No joy in Huelva: Olympics bronze medallists Soh Wooi Yik and Aaron Chia (right) did not make inroads at the world meet despite the lack of top class competition.

PETALING JAYA: Malaysia can only look in disbelief as Singapore became the latest nation to boast a world badminton champion after Loh Kean Yew claimed a well-deserved men’s singles title in Huelva, Spain on Sunday.

As Malaysian badminton remains stagnant, another neighbouring country, Thailand, celebrated its second world champion after Dechapol Puavaranukroh-Sapsiree Taerattanachai earned their breakthrough in the mixed doubles to emulate Ratchanok Intanon’s 2013 success in Guangzhou.

Even India came close to having two world champions but K. Srikanth failed in his final hurdle against Kean Yew.

India did not produce a world champion until two years ago when P. V. Sindhu won the women’s singles title in Basel.

Even Spain and the United States can boast of having World Championships winners. Carolina Marin won it three times for Spain while the unheralded duo of Howard Bach-Tony Gunawan did it in 2005.

The Huelva edition featured probably one of the weakest fields in history and it’s a shame that none of the Malaysians were able to grab the opportunity.

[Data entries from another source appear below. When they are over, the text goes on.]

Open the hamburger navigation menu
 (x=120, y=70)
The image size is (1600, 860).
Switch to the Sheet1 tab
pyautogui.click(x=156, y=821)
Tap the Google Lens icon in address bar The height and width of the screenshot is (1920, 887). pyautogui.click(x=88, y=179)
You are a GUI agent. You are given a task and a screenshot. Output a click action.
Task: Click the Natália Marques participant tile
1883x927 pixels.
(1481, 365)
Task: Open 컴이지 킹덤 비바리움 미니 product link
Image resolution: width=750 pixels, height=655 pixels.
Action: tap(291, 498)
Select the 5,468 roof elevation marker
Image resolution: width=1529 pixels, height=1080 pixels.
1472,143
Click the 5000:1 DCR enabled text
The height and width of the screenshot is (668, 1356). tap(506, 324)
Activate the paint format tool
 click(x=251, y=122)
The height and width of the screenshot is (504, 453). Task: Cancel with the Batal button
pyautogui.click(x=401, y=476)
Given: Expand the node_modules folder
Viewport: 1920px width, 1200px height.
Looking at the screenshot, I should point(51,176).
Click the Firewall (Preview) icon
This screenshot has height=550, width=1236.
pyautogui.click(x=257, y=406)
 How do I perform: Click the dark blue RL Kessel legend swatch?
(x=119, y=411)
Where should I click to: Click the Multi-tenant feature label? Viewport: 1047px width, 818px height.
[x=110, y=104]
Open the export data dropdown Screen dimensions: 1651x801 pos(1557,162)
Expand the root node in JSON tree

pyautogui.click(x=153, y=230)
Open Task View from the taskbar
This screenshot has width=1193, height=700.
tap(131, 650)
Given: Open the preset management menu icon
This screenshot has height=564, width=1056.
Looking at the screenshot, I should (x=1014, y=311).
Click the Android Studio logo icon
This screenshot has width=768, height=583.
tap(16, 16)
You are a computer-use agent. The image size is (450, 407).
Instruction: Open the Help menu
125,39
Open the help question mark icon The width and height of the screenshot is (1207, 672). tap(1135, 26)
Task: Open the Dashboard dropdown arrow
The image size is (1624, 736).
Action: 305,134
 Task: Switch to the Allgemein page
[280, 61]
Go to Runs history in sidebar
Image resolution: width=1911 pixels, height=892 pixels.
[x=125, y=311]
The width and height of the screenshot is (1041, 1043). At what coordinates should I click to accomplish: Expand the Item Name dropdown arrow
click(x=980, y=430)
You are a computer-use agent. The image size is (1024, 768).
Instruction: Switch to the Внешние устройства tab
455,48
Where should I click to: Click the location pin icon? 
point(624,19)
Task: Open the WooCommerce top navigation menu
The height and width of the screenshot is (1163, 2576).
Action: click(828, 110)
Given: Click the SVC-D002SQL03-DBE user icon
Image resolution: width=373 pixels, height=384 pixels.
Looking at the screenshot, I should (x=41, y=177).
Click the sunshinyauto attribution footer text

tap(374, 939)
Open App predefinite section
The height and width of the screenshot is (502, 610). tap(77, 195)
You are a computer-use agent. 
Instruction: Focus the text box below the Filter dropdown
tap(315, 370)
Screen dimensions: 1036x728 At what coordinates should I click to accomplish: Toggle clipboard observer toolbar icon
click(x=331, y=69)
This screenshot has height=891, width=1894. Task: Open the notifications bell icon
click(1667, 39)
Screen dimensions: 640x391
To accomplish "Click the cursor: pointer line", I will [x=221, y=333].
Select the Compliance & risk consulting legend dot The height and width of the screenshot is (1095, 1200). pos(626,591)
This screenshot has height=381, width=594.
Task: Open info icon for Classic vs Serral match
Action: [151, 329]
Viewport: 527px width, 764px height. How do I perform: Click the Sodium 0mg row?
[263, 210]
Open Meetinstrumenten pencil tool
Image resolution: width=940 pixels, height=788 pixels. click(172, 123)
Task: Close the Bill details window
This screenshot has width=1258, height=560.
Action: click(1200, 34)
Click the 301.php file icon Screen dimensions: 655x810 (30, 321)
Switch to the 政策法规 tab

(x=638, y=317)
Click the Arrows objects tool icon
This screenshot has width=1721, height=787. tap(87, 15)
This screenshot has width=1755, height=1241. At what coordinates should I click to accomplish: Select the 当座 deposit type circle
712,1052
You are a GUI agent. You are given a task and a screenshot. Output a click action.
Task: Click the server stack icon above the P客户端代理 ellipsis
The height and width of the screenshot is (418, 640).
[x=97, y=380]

It could have been a disastrous outing had it not been for a solitary bronze medal from professional men’s pair Ong Yew Sin-Teo Ee Yi.

Besides Kean Yew, the other underdogs who enjoyed an excellent campaign included India’s Lakhsya Sen and Japan’s Kyohei Yamashita-Naru Shinoya, who won bronze in men’s singles and mixed doubles respectively.

While All-England champion Lee Zii Jia was rather unfortunate to sustain a nasty blister on his right foot which saw his campaign cut short in the quarter-finals, the same cannot be said for Aaron Chia-Soh Wooi Yik.

Hopes were high on the Tokyo Olympics bronze medallists to make their way to the podium but they fizzled out in the last 16.

They lost tamely to eventual silver medallists He Jiting-Tan Qiang of China 21-17, 14-21, 16-21.

A win could have made it an all-Malaysian affair in the quarter-finals with Goh V Shem-Tan Wee Kiong, guaranteeing another bronze medal.

It has overall been a disappointing season for our shuttlers. Apart from the World Championships, they also failed to win a single title from any of the six World Tour legs.

The Badminton Association of Malaysia president Tan Sri Norza Zakaria conceded that our shuttlers are “not there yet”.

“It’s not often that you get these opportunity (playing in a depleted field at the World Championships), but unfortunately our players failed to capitalise on the advantage,” said Norza.

“We’re still relying on the same players. I want the coaching and training committee to expand our chances of having more world-class players.

“We can’t ignore the elephant in the room. We need a more robust and aggressive approach to take on new challenges in 2022 and ultimately work towards Paris 2024.

“Loh Kean Yew winning the world title for Singapore is a wake-up call but we should take it positively to work even harder.

“We shouldn’t give up in our efforts to make Malaysian badminton great again.”